Ein Attribut, das in Verbindung mit Bayerns Auftritt gegen Manchester City am Mittwochabend des Öfteren zu lesen war, lautete "engagiert". Die Hausherren hätten demnach im Viertelfinalrückspiel der Champions League eine engagiertere Vorstellung als noch in der Vorwoche im Etihad Stadium dargeboten. Der Eindruck entstand unter anderem deshalb, weil Bayern im Spielaufbau deutlicher und häufiger die Positionen verschob.
Im Gegensatz zum Hinspiel, als in einzelnen Situationen die Bayern quasi im Sechs-gegen-Sechs im eigenen Spielfelddrittel den Ball gegen Citys Pressing behaupten wollten, boten sich in der Allianz Arena mehr Spieler für kurze Passkombinationen an.
Gerade der Steckpass durch Citys offensive Viererlinie hindurch sollte ein wichtiges Mittel sein, um den eigenen Angriff schneller voranzubringen. Citys Pressing wurde dadurch einige Male schnell gebrochen und ein größerer Teil des englischen Teams musste versuchen, anschließend wieder hinter den Ball zu kommen. Im besten Fall entstanden dadurch für die Bayern vertikale Passstafetten in Richtung des Tores von Ederson.
Konnten die Bayern den Spielaufbau jedoch nicht schnell auslösen, standen sie vor ähnlichen Problemen wie in den vorangegangenen Spielen. Die Pressing-Trigger von City leiteten ein aggressives Aufrücken der Engländer ein und bauten besonders auf Dayot Upamecano Druck auf. Wurde sicherer Raumgewinn erzielt, fehlte es Leroy Sané und Jamal Musiala in den vorderen Räumen an einem Zielspieler für Dreieckskombinationen. Eric Maxim Choupo-Moting ging, wenn er in der Spitze positioniert war, innerhalb der City-Innenverteidigung unter.
Thomas Müller gegen Manchester City nur Reservist
Wer bis zur 72. Minute gar nicht auf dem Rasen stand, war Thomas Müller, was abseits des enttäuschenden Ergebnisses und der kriselnden Stimmung im Klub die Frage aufwarf, ob denn der ewige Bayern-Spieler noch eine wichtige Rolle unter Tuchel spielen könnte. In Liga und Pokal kam Müller seit der Amtsübernahme Tuchels stets von Beginn an zum Einsatz, im Viertelfinale der Champions League blieb für den 33-Jährigen lediglich die Reservistenrolle.
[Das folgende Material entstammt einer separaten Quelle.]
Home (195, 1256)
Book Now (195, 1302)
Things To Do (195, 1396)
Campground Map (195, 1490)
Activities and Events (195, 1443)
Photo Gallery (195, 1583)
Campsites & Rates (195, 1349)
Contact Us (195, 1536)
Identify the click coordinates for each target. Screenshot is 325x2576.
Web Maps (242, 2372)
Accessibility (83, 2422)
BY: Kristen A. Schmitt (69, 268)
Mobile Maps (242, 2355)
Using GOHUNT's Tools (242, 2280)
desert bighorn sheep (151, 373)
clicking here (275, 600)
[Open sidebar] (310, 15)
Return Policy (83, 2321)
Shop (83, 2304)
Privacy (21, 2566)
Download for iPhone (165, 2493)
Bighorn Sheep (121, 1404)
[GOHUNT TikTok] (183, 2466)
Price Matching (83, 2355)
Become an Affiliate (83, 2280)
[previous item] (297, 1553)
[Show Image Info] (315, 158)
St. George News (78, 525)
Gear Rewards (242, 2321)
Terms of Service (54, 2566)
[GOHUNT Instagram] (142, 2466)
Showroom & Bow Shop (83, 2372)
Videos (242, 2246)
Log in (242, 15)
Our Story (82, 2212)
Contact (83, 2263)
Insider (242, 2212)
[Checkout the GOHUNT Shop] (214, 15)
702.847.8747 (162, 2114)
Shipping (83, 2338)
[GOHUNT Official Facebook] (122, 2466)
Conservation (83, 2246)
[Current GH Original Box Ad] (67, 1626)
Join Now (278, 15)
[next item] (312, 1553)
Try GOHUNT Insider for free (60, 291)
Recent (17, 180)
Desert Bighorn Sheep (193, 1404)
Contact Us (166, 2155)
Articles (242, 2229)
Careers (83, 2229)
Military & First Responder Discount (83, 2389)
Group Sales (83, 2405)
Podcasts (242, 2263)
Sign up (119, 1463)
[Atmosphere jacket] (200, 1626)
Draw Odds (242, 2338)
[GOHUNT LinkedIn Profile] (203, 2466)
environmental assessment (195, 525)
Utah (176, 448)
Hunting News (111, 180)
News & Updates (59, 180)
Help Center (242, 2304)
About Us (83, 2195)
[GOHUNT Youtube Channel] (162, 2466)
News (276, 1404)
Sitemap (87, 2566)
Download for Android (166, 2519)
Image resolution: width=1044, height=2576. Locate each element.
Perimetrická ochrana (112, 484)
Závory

Tuchel gab vorm Rückspiel zur Entscheidung, Müller auf der Bank zu lassen, eine vergleichsweise ausführliche Erklärung ab. Er wählte den Routinier nicht für die Startelf, "weil ich komplett das gleiche Spiel erwarte, in dem wir die Zone vom tiefen Ballbesitz bis zum Tor, diese 60 Meter, mit Geschwindigkeit, Tempo-Dribblings und Läufen überwinden müssen." Das sei "eine Charakteristik, die Thomas nicht auf den Leib geschnitten ist". Müller sei "absolute Weltklasse auf den letzten 25 Metern, bei Abprallern, bei kurzen, gesteckten Bällen, bei ganz kurzen Laufwegen in die Box rein."
Da City aktuell eines der dynamischsten und am weiträumigsten agierenden Spitzenteams ist und Bayern sehr schnell aus dem tiefen Spielaufbau den Raumgewinn einleiten musste, sah Tuchel in Müller eine schlechtere Option als in den tempostärkeren Sané, Musiala und Kingsley Coman. Allerdings stellen die Duelle mit City eine Ausnahme dar, weil es so einen Gegner ansonsten nicht im Spielplan gibt.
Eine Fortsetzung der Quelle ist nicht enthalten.